> [Job A] In the text about discovery in the Danchenko case, to what date did the Special Counsel's March 22, 2022 motion seek to move the deadline for producing classified discovery?
> [Job B] Extend the text about classified discovery in the Danchenko case, starting after its last sentence.

> [Extracted text]
_ _ _ _ _

To date, the government has produced over 60,000 documents in unclassified discovery. A portion of these documents were originally marked “classified” and the government has worked with the appropriate declassification authorities to produce the documents in an unclassified format.

[snip]

Nevertheless, the government will produce a large volume of classified discovery this week

This more recent filing boasts of having provided just one thousand more unclassified documents and a mere 5,000 classified documents — for a case implicating two known FISA orders and several past and current counterintelligence investigations.

To date, the Government has produced to the defense over 5,000 documents in classified discovery and nearly 61,000 documents in unclassified discovery. The Government believes that the 5,000 classified documents produced to date represent the bulk of the classified discovery in this matter.

Danchenko waited six weeks and got almost nothing new.

See this post for an explanation of all the classified information that Danchenko should be able to demand and the onerous process that using it requires, called Classified Information Procedures Act. Even in November, I showed that Danchenko could likely make a case that he should get discovery from the FBI and NSA, and probably CIA and Treasury. There is no way Durham is getting through this case with just 5,000 classified documents.

As he noted in his opposition to this latest request for an extension, with each request, Durham’s proposed schedule was shrinking the time afforded Danchenko to review classified discovery before providing a list of the classified information he wanted to use at trial (called a CIPA 5 notice), first from 60 days to 40, and then from 40 days to 22.

On March 22, 2022, the Special Counsel filed a Consent Motion to Adjourn the Classified Discovery and CIPA Schedule. Dkt. 44. In his Motion, the Special Counsel sought to extend the deadline to produce classified discovery from March 29, 2022, to May 13, 2022. Id. at 2. The Special Counsel’s motion also sought to extend the dates for various CIPA filings and hearings. Id. Importantly, the Special Counsel’s proposed schedule reduced the amount of time within which Mr. Danchenko had to file his Section 5(a) written notice from approximately 60 days after the close of classified discovery to approximately 40 days.

[snip]

On May 9, 2022, the Special Counsel filed his Second Motion to Adjourn the Classified Discovery and CIPA Schedule. Dkt. 48. In his motion, the Special Counsel now tells the Court that he can provide the outstanding classified discovery by “no later than” June 13, 2022. See id. at 2. He also proposes a June 29, 2022, deadline for Defendant’s Section 5(a) written notice. Id. Therefore, the Special Counsel has essentially asked this Court to enter an Order that will now decrease Mr. Danchenko’s time within which to file his Section 5(a) written notice from approximately 40 days after the close of classified discovery to approximately 22 days.

_ _ _ _ _

> [Dataset content]
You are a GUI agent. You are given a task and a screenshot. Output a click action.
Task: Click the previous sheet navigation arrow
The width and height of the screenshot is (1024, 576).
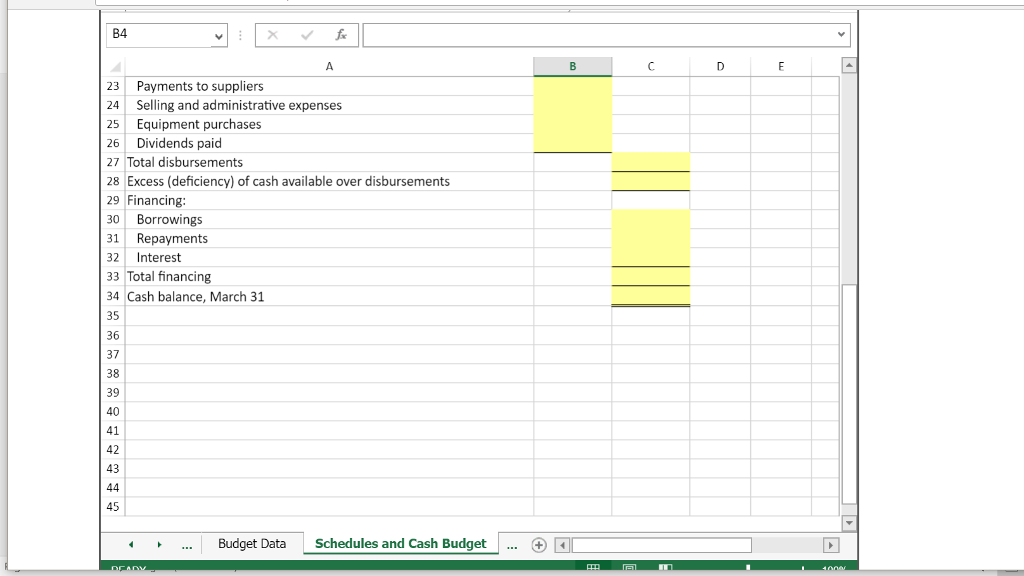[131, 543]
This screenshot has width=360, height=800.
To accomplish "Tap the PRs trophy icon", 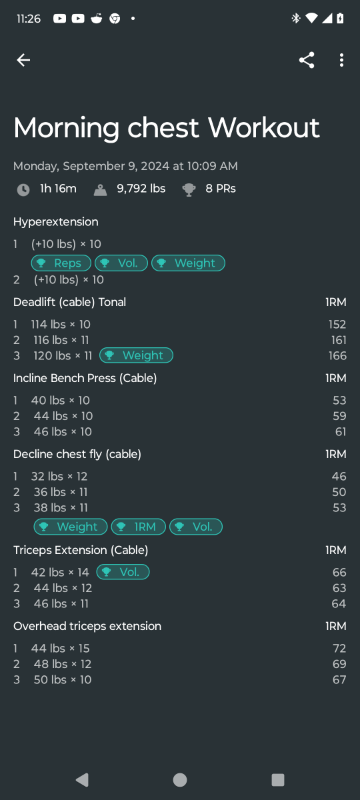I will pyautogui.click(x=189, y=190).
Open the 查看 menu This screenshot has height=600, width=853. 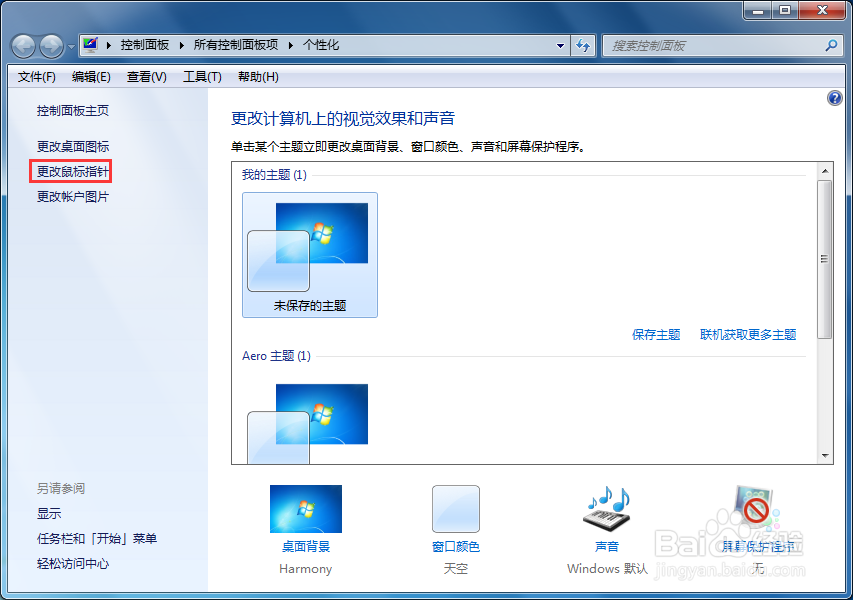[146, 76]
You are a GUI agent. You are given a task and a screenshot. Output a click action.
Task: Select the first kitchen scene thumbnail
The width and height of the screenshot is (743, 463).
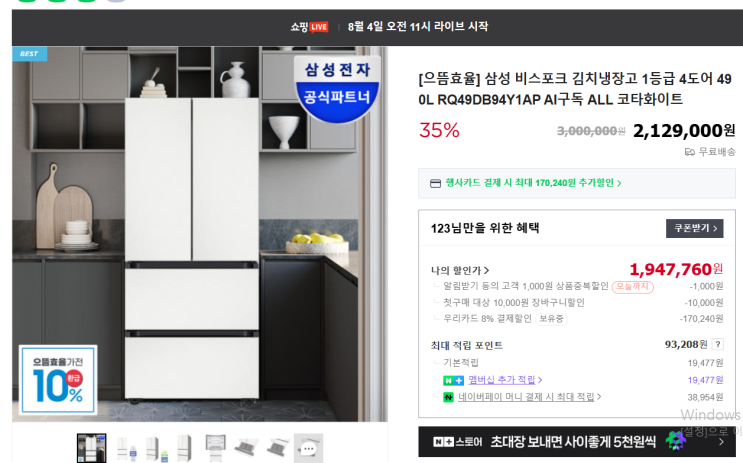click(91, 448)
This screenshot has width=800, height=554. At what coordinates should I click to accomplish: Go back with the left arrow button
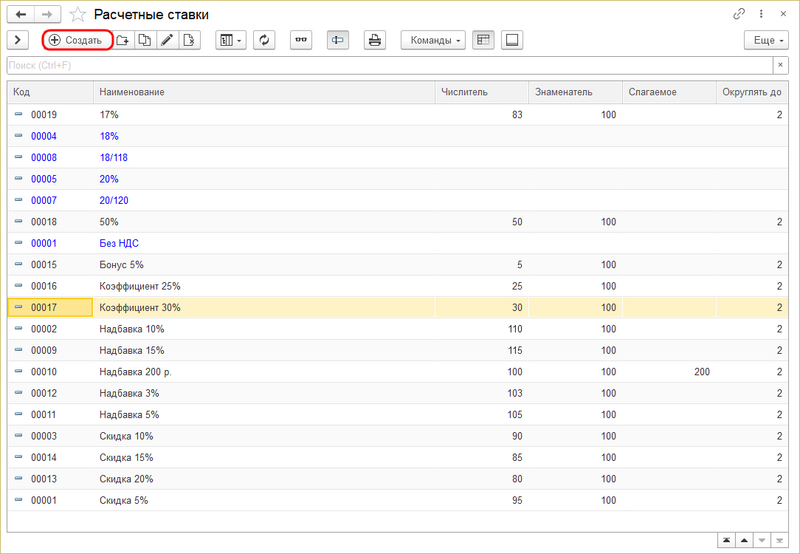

_ _ _ _ _

> [Exercise result A] May 13, 2022

> [Exercise result B]
[snip]

Mr. Danchenko would be substantially prejudiced by the Special Counsel’s proposed schedule because it significantly shortens the time period within which Mr. Danchenko can review any final classified productions and file his CIPA Section 5(a) notice. That is of particular concern to Mr. Danchenko because the Special Counsel has not provided sufficient notice of how much additional classified discovery may be forthcoming other than his “belie[f]” that the “bulk” of the classified discovery has already been produced.

Shrinking Danchenko’s deadlines would make the additional discovery that is still outstanding far less useful. In the Sussmann case, for example, it took over a month for Sussmann’s team to find the documents that disprove Durham’s case buried among 22,000 other documents provided on his extended deadline. So while Durham might be trying to comply with discovery obligations, arguing that the proper solution to his struggles fulfilling discovery is to shrink Danchenko’s own time to review the evidence suggests he’s not doing so in good faith.

Judge Trenga must have agreed. While he granted the government’s request for an extension, he gave Danchenko 42 days to submit his CIPA 5 notice.

A Russian dog named Putin ate Durham’s classified homework

I’ve noted how the post-invasion sanctions on Alfa Bank deprived John Durham of a second investigative team, Alfa Bank’s Skadden Arps lawyers, whose filings a judge observed seemed to be “written by the same people” as Durham’s.

But the aftermath of Putin’s attempt to overthrow Ukraine may be causing Durham even bigger problems in the Danchenko case.

When Durham asked for an extension of his CIPA deadline in the Sussmann case days after Russia extended its invasion of Ukraine, he explained that the people who had to write declarations in support of CIPA (usually agency heads like CIA Director William Burns or NSA Director Paul Nakasone) were busy dealing with the response to Ukraine.

However, the Government’s submission includes not only the Government’s memorandum but also one or more supporting declarations from officials of the U.S. intelligence community. The Government’s review of potentially discoverable material is ongoing, and these officials cannot finalize their declarations until that review is complete.

Moreover, recent world events in Ukraine have further delayed the Government’s review and the officials’ preparation of the supporting declaration(s). As a result, the Government respectfully submits that a modest two-week adjournment request to its CIPA Section 4 filing deadline is appropriate and would not impact any other deadlines, to include the currently scheduled trial date

Effectively, this request moved the CIPA deadline from a week before Durham’s classified discovery deadline to a week after; yet Durham just committed, once again, to finalizing his CIPA 4 submission almost a week before his classified discovery deadline in the Danchenko case.

That’s important because Durham overpromised when he said he could finish a CIPA filing before the discovery deadline. Durham filed a supplement to his CIPA 4 notice on May 7 (nine days before trial) that, unless Judge Cooper ruled orally at a closed hearing last week, remains outstanding. That’s not entirely unusual in a case that relies on classified information, but if Cooper were to rule this classified information was necessary for Sussmann’s defense, it would give Sussmann no time to actually prepare to use it.

Durham cited the Ukraine response again on March 22, a month after Russia launched its failed attempt to take Kyiv, when he asked for an extension on his classified discovery deadline.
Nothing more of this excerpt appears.